November, 2103- After improved blood work we were very disappointed to discover that his most recent semen analysis was the worst yet. We decided to follow the new recommendations of the RE, but were told we would most likely need IVF w/ICSI in order to conceive. Feeling tired out of this process we thought about when to start pursing another adoption.

December 2013- We started the process of renewing our home study to adopt again!

March 1, 2014- Our home study is completed and we are officially a 'waiting family' at 2 different agencies.

October 2014- Spoke with our adoption social worker at our busier agency and were told our profile has been shown at least seven times and just hasn't been chosen yet. We are discouraged but pray that another child will join our family soon.

December 27, 2014- Got the call that a birthmother chose us and her daughter was already born and in the NICU and would be ready to come home in a week! Effectively freak out.

December 29, 2014- On our 7th anniversary we met our daughter and her birthmom. It's a match! Sweet P was ready to go home the next day, so we had about 12 hours to prepare for her (and somehow also sleep).

November, 2015- Knowing that our insurance would cover one round of IVF, we met with an RE 2 hours away who was in network.

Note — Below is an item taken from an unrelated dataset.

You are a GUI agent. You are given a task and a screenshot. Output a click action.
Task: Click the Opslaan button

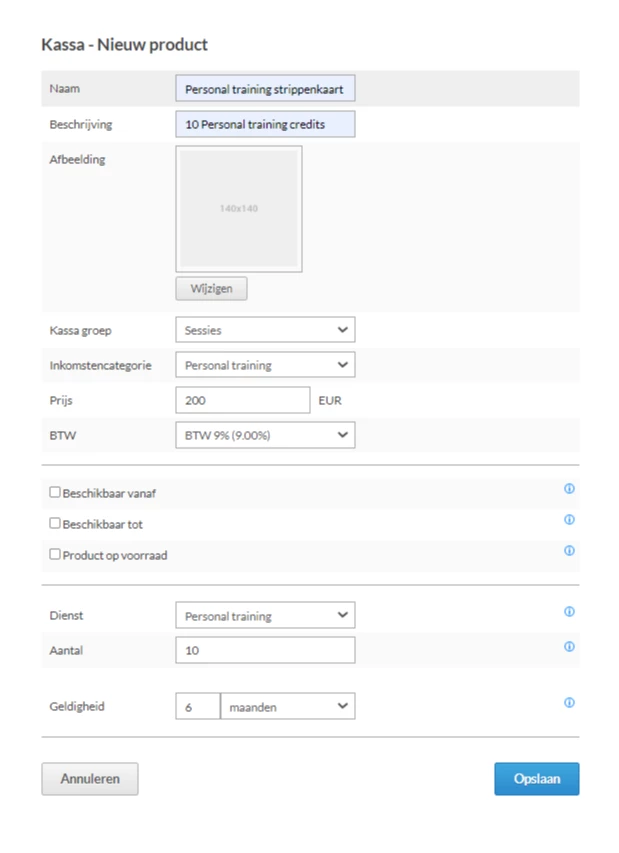tap(536, 779)
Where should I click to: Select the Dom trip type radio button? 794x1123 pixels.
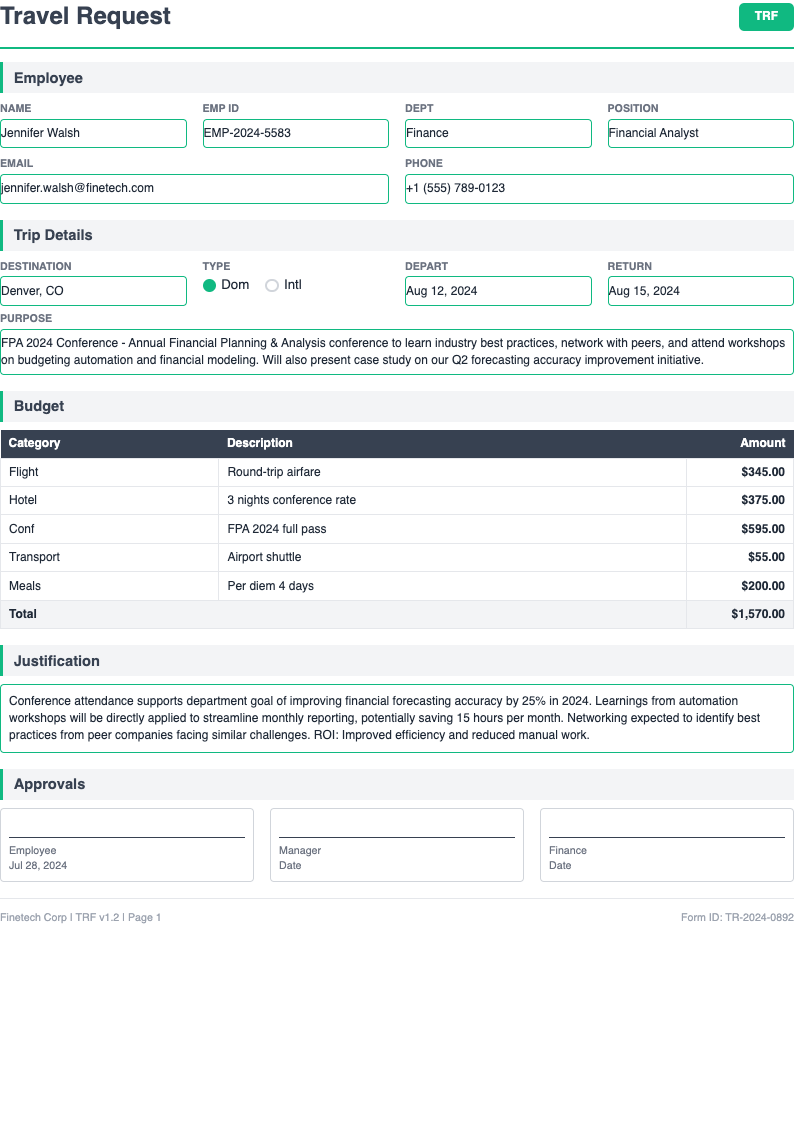coord(210,285)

We loved him and decided to make the 2 hour drive to work with him, and have insurance cover the procedure.

April 1, 2016- Start daily IVF shots. Drive 2 hours every few days at 5am for appointments to check on follicle growth. Feel very nervous but excited.

April 14, 2016- Egg Retreival! 10 eggs were retrieved

April 19, 2016 - Embryo transfer day- We had 2 good-looking embryos. We transfer the highest quality and freeze the other one (and then one more very mediocre one on Day 7)

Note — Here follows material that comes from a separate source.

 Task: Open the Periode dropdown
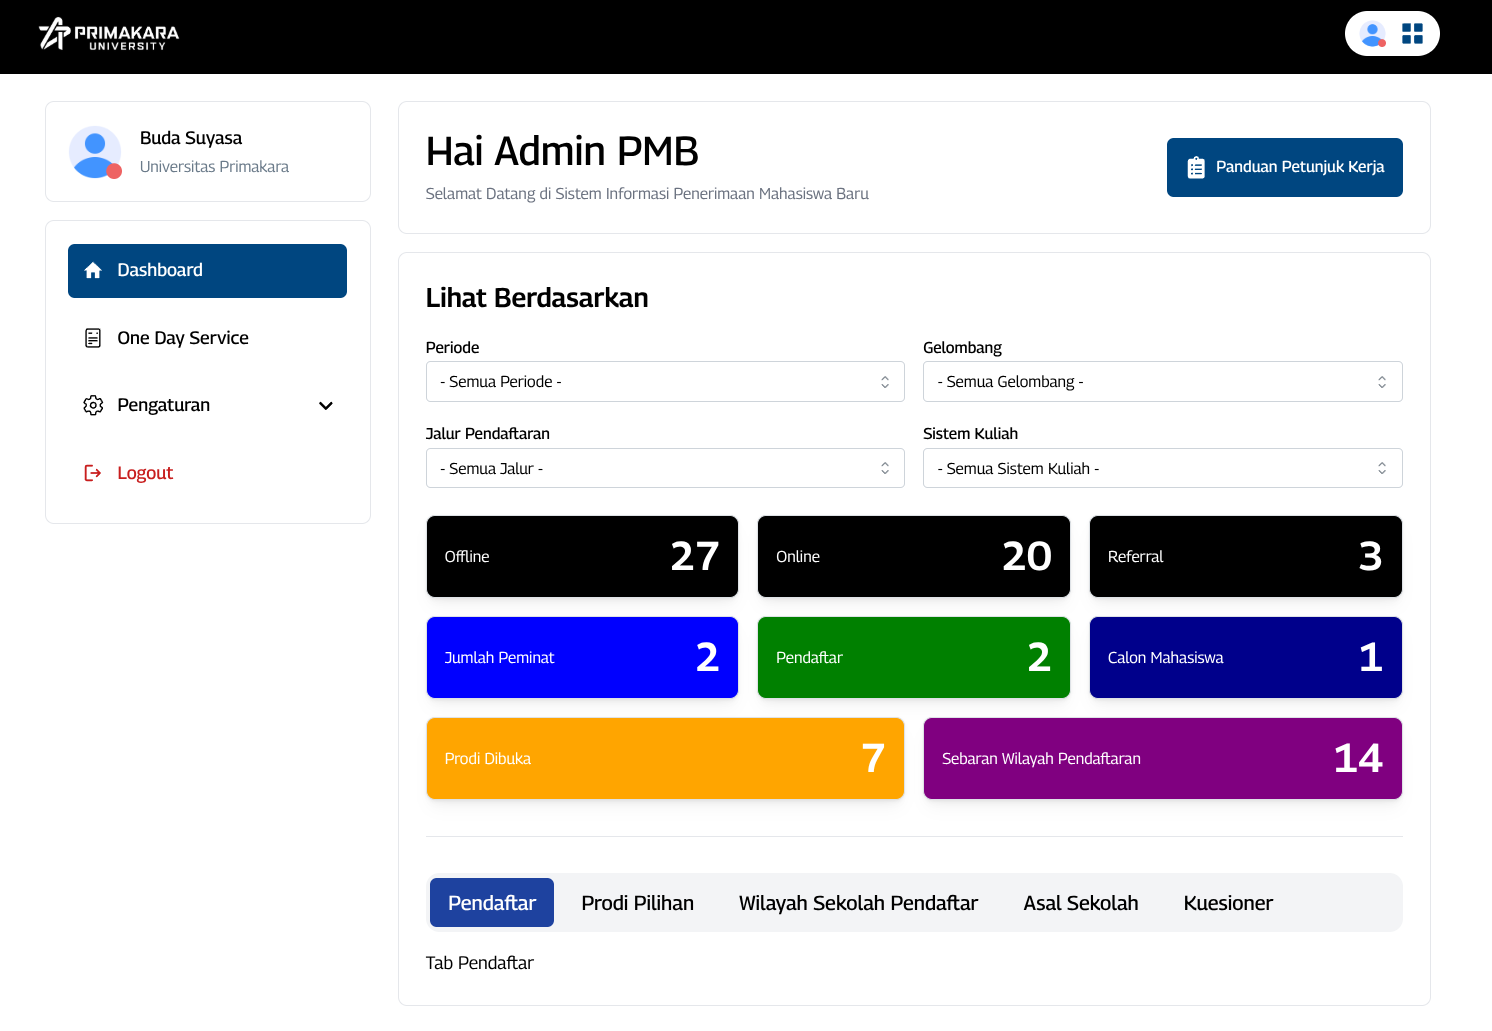tap(664, 382)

April 27th, 2016- Pregnant! BETA of 71.

May 16, 2016- Saw our baby on the ultrasound with a heartbeat flickering away.  3 months of joy and anticipation followed. Found out at 18 weeks we were having a girl along with a healthy ultrasound.

August 10th, 2016- Got a cervical polyp removed despite requesting it to not be removed. More on this to come in time...

August 16, 2016- Water broke- found out at Vanderbilt Hospital and sobbed. Chose to do home bedrest and pray baby stays in until 24 weeks when hospital bedrest would start

August 26th, 2016- She didn't make it to that 24-wk mark. Miriam Anne both entered and left the world at 7:11pm. Our hearts are broken. She was dearly loved and will continue to be loved and missed every day of our lives.

December 1, 2016- Abdominal cerclage procedure (TAC) with specialist

February, 2017 - Frozen Embryo Transfer

October 7, 2017- Our daughter (Baby Girl) was born! Our family is complete!